NEW YORK — A New York federal judge on Feb. 7 ordered a reinsurer to arbitrate its dispute regarding asbestos loss billings with an insurer and a reinsurer based on an arbitration clause but stayed the dispute against another insurer pending arbitration (TIG Insurance Co. v. American Home Assurance Co., et al., No. 18-10183, S.D. N.Y., 2020 U.S. Dist. LEXIS 22639).
SAN JUAN, Puerto Rico — A liquidator for an insolvent insurer argues in a Feb. 6 omnibus reply brief to reinsurers that a Puerto Rico federal judge should alter a decision sending a $150 million hurricane loss case to arbitration because the dispute over assets owed under reinsurance agreements must begin in the liquidation court (Integrand Assurance Co. v. Everest Reinsurance Co., et al., No. 19-01111, D. Puerto Rico).
ST. LOUIS — The Eighth Circuit U.S. Court of Appeals on Feb. 6 denied a farmer’s petition for rehearing en banc on its ruling that an arbitrator did not exceed his powers in denying a claim to a federally reinsured crop insurer based on the appraised value of a crop or by making a good farming practices determination (Terry R. Balvin v. Rain and Hail LLC, Nos. 18-3018 & 18-3061, 8th Cir.).
STATESVILLE, N.C. — A North Carolina federal judge on Feb. 3 refused to dismiss a breach of fiduciary duty case against a third-party health insurance administrator under the Employee Retirement Income Security Act over the administrator’s alleged failure to pay a plan participant’s medical expenses, which resulted in a loss to the plan when the expenses could not be claimed under a reinsurance policy (Technibilt Group Insurance Plan, et al. v. Blue Cross and Blue Shield of North Carolina, No. 19-79, W.D. N.C., 2020 U.S. Dist. LEXIS 19668).

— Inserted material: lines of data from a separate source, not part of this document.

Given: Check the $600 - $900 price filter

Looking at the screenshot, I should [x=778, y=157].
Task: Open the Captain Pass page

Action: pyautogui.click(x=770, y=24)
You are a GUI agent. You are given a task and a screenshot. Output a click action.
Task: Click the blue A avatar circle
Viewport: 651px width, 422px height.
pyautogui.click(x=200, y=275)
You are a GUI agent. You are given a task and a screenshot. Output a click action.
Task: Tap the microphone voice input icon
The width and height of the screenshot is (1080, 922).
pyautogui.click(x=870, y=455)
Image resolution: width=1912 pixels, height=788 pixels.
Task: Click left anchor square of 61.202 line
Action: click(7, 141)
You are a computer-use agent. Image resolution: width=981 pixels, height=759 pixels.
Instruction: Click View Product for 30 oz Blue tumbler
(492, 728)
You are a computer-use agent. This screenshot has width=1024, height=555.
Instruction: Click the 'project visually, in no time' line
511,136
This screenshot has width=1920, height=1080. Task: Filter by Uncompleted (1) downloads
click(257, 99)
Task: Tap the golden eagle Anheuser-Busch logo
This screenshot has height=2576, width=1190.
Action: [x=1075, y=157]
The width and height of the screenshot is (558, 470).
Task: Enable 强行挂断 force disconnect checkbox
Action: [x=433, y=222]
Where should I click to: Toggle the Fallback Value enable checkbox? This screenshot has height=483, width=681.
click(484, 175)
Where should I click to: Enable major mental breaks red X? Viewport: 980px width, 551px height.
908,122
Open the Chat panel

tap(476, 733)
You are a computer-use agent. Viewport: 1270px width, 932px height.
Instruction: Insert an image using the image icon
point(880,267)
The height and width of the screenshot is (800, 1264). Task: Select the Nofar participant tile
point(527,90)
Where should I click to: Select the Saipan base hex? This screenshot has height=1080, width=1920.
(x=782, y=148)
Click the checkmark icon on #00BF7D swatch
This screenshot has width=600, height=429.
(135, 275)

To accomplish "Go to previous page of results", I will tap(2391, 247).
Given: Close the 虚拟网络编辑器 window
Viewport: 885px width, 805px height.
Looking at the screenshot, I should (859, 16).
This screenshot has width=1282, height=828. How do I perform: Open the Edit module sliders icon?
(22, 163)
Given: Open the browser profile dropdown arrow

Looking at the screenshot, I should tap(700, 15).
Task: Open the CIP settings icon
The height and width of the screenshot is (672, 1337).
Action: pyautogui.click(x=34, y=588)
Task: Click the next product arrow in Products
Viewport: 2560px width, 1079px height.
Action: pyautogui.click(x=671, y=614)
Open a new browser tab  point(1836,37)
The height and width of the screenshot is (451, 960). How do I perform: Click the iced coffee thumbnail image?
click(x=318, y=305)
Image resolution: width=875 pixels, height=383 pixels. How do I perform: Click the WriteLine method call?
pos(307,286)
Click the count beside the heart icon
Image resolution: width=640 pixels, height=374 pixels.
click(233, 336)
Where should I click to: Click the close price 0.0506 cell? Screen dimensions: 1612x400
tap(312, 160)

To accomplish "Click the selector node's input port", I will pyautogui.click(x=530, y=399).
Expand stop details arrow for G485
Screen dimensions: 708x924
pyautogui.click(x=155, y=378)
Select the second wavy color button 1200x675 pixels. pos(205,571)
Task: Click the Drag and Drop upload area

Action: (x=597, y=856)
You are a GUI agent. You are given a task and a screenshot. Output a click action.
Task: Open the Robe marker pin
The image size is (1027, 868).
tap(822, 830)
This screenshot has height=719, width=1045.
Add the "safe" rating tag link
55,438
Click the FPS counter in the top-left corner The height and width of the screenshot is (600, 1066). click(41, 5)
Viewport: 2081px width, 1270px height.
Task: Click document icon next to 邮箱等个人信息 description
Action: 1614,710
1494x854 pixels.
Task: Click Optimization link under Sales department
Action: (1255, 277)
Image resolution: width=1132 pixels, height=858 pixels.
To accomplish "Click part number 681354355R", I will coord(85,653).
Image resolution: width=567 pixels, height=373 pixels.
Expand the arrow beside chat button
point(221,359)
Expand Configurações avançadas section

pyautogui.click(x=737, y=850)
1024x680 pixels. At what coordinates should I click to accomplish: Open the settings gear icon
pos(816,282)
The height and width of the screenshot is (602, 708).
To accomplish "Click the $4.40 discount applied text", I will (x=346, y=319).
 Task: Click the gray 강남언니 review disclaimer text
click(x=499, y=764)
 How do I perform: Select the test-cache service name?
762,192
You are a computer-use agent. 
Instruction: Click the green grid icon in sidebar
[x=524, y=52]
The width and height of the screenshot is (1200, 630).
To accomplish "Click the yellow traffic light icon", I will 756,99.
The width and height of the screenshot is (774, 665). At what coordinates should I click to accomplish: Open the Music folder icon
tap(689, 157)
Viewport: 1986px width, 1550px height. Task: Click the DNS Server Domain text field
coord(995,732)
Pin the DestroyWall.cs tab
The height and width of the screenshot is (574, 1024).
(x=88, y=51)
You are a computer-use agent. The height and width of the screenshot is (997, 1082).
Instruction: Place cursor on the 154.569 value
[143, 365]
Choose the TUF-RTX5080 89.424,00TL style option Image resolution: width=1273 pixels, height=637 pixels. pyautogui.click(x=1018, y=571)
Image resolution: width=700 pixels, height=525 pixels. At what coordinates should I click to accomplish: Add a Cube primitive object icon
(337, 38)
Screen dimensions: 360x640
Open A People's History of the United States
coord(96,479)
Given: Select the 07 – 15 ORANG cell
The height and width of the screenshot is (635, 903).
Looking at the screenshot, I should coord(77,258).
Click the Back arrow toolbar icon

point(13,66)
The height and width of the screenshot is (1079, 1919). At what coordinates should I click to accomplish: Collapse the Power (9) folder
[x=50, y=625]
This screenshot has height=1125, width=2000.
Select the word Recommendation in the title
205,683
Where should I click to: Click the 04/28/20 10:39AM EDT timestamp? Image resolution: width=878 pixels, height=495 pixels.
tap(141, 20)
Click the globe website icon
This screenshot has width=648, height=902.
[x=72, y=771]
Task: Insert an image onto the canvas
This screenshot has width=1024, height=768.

OKLAHOMA CITY — A reinsurer in Feb. 5 motion asks an Oklahoma federal court for entry of a default against a telecommunications company and one of the company’s employees in a declaratory judgment action concerning coverage for an underlying personal injury lawsuit arising out of a vehicular collision because the parties failed to respond to the summons (Star Insurance Co. v. K&J Telecommunications, LLC, et al., No. 19-960, W.D. Okla.).